_INSTRUCTIONS TO FOLLOW_: Scan the entries below for "text" and copy each line that holds it.

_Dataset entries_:

____

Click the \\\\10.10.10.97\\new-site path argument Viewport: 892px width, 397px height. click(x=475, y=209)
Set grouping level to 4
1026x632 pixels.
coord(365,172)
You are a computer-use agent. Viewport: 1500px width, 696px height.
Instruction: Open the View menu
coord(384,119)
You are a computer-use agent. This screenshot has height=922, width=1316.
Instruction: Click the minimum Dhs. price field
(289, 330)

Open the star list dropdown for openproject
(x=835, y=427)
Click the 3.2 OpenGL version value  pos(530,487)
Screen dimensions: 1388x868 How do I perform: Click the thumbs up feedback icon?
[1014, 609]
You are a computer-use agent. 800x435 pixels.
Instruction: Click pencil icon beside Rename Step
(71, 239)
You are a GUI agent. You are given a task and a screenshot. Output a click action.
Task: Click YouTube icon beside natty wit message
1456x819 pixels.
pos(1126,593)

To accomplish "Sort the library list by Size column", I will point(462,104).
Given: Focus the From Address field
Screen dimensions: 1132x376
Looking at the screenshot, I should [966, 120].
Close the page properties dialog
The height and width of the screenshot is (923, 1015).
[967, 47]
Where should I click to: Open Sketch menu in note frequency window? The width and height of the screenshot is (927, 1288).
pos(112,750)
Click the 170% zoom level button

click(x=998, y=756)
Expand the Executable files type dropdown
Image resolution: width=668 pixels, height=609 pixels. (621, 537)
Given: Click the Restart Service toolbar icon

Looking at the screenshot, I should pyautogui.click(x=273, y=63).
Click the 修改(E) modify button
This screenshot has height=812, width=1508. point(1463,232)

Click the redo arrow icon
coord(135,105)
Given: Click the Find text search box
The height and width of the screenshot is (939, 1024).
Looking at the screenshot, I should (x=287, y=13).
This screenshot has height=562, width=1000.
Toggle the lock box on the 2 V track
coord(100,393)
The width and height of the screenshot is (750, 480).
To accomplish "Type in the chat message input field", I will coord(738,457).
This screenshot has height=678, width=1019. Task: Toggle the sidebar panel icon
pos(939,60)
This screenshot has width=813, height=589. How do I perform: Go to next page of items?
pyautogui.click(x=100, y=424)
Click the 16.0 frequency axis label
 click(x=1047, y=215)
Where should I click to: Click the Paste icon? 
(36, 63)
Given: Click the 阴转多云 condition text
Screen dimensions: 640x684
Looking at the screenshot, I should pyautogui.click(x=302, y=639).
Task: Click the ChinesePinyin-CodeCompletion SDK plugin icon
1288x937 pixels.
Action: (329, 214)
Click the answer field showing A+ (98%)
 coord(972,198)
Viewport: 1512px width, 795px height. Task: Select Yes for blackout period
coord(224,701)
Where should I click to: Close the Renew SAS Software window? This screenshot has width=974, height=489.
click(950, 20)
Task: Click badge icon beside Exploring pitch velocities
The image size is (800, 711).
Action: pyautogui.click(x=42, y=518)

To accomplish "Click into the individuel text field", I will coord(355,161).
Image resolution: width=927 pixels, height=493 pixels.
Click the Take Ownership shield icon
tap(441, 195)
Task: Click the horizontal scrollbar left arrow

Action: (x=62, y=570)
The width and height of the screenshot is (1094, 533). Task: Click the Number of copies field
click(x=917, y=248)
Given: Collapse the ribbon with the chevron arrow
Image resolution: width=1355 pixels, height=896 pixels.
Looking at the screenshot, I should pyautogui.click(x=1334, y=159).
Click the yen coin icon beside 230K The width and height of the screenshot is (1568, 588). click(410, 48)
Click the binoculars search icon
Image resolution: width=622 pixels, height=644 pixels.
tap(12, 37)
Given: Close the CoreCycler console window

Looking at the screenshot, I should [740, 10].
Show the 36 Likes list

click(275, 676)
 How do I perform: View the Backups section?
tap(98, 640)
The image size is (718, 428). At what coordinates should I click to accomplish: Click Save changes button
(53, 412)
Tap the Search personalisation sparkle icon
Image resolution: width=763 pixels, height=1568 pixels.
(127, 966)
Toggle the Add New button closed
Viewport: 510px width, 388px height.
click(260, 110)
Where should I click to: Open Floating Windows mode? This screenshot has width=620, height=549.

____

_SOLUTION_:
Given: Click the Find text search box
Given: Click the 阴转多云 condition text
To accomplish "Click into the individuel text field", I will coord(355,161).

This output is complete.